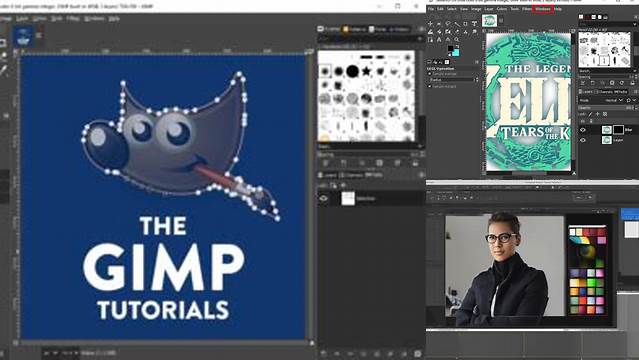
Task: Open the Colors menu in the right window
Action: (502, 9)
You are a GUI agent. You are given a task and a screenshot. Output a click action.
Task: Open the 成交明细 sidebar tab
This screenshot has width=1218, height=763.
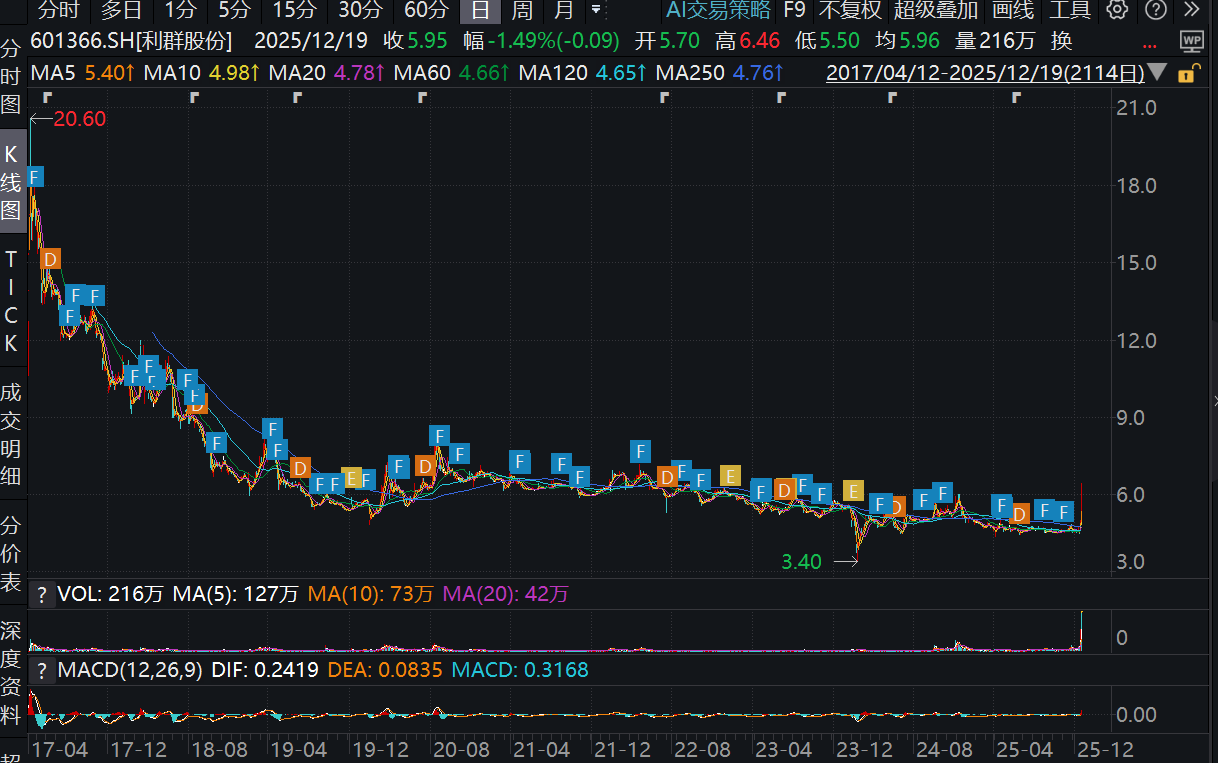11,434
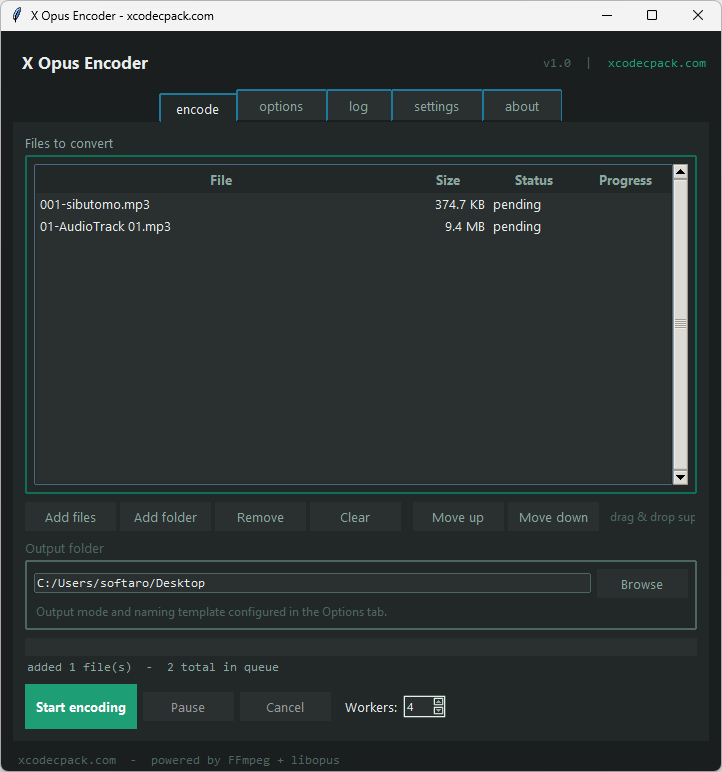Image resolution: width=722 pixels, height=772 pixels.
Task: Decrease Workers count with down arrow
Action: 438,711
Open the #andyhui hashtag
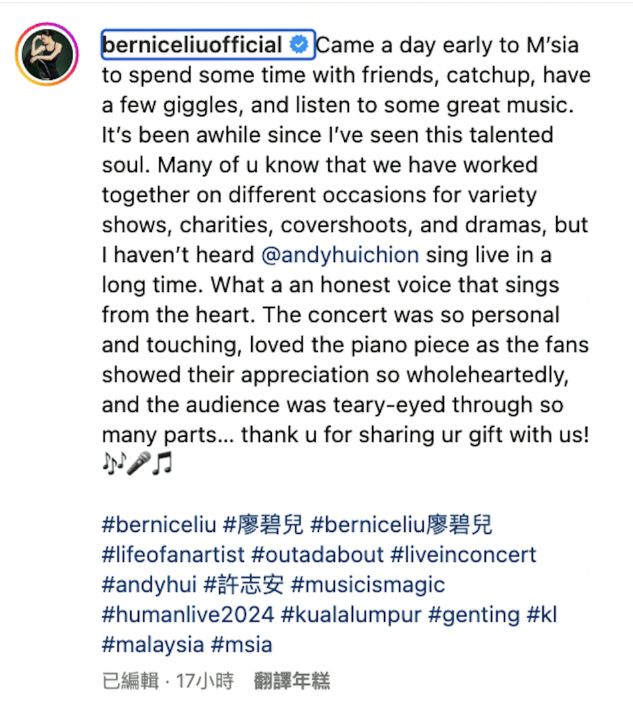This screenshot has height=704, width=633. (149, 585)
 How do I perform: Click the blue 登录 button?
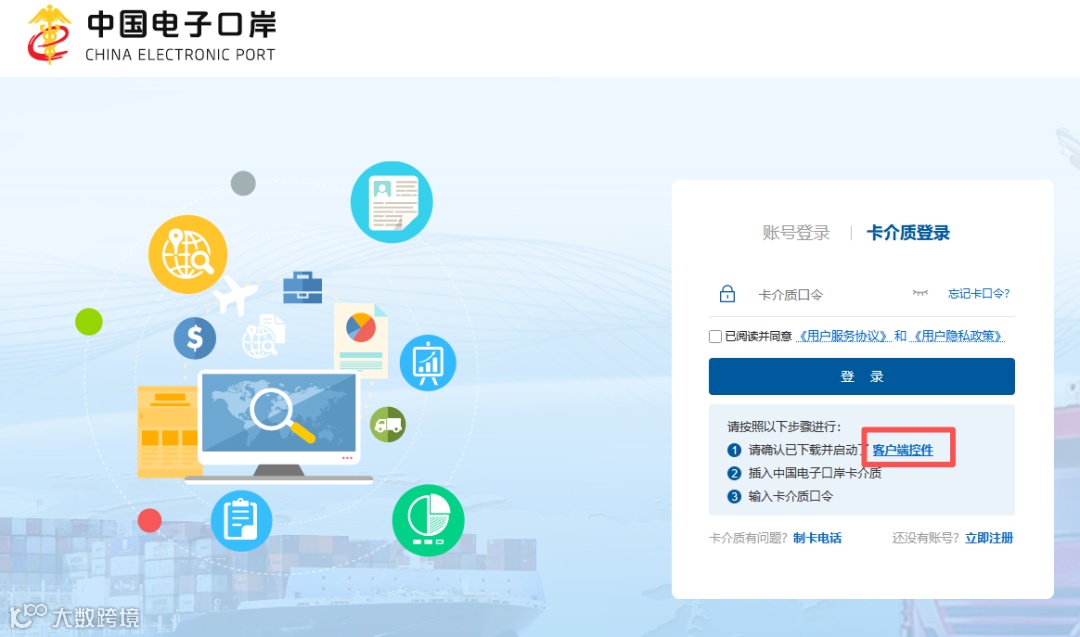862,376
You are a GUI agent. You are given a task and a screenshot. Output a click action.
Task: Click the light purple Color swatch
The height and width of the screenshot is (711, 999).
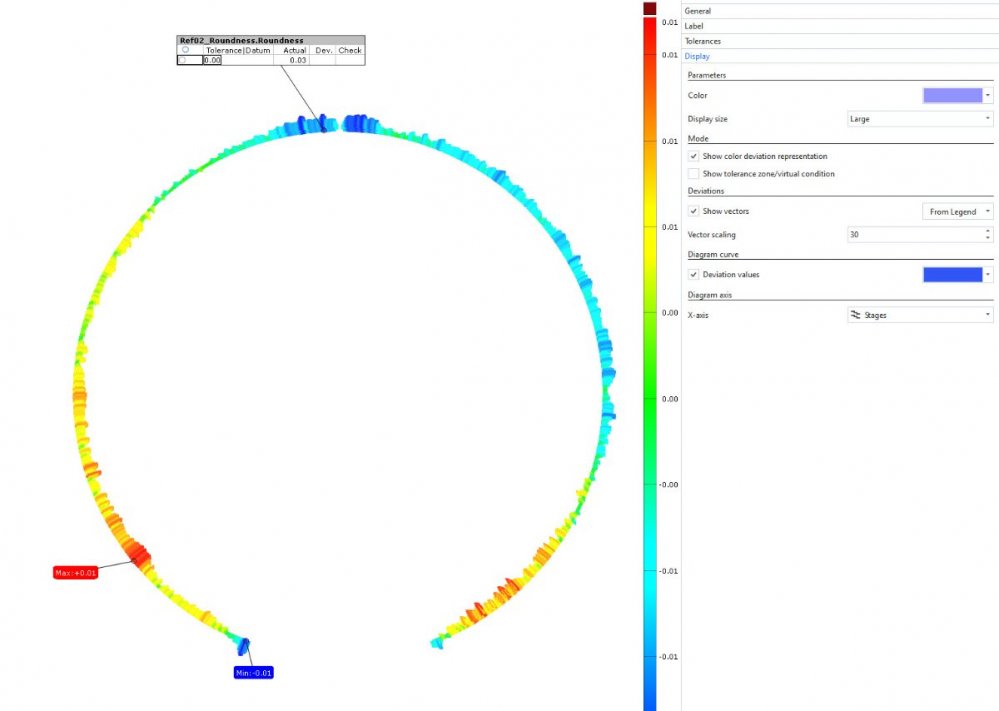(x=952, y=95)
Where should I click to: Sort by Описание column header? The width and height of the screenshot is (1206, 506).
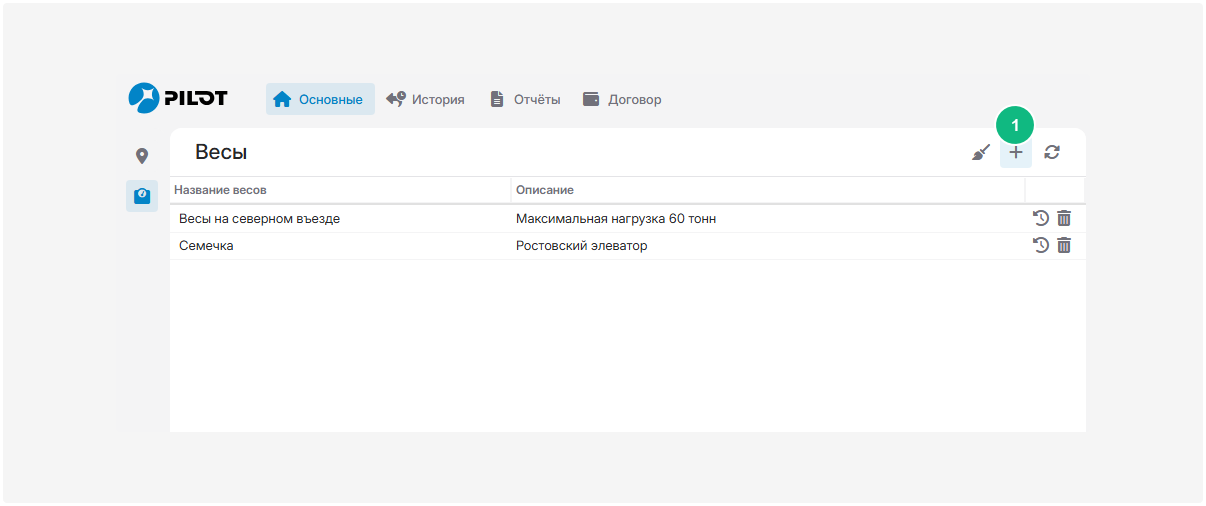[545, 190]
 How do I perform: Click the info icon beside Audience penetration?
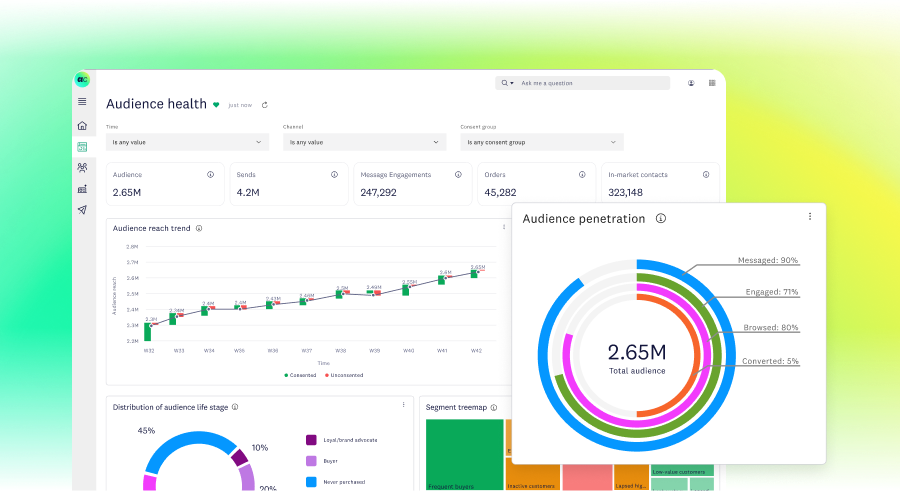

---

All lines from the line containing "This screenshot has width=1218, height=763." through the end of the listing above are to be given again exactly; pictures are not part of the copy.

### Solution to this problem
This screenshot has width=1218, height=763.
11,434
Image resolution: width=722 pixels, height=772 pixels.
Task: Decrease Workers count with down arrow
Action: 438,711
Open the #andyhui hashtag
This screenshot has height=704, width=633. (149, 585)
 How do I perform: Click the blue 登录 button?
862,376
You are a GUI agent. You are given a task and a screenshot. Output a click action.
Task: Click the light purple Color swatch
The height and width of the screenshot is (711, 999).
(x=952, y=95)
Where should I click to: Sort by Описание column header? The width and height of the screenshot is (1206, 506).
[545, 190]
 How do I perform: Click the info icon beside Audience penetration?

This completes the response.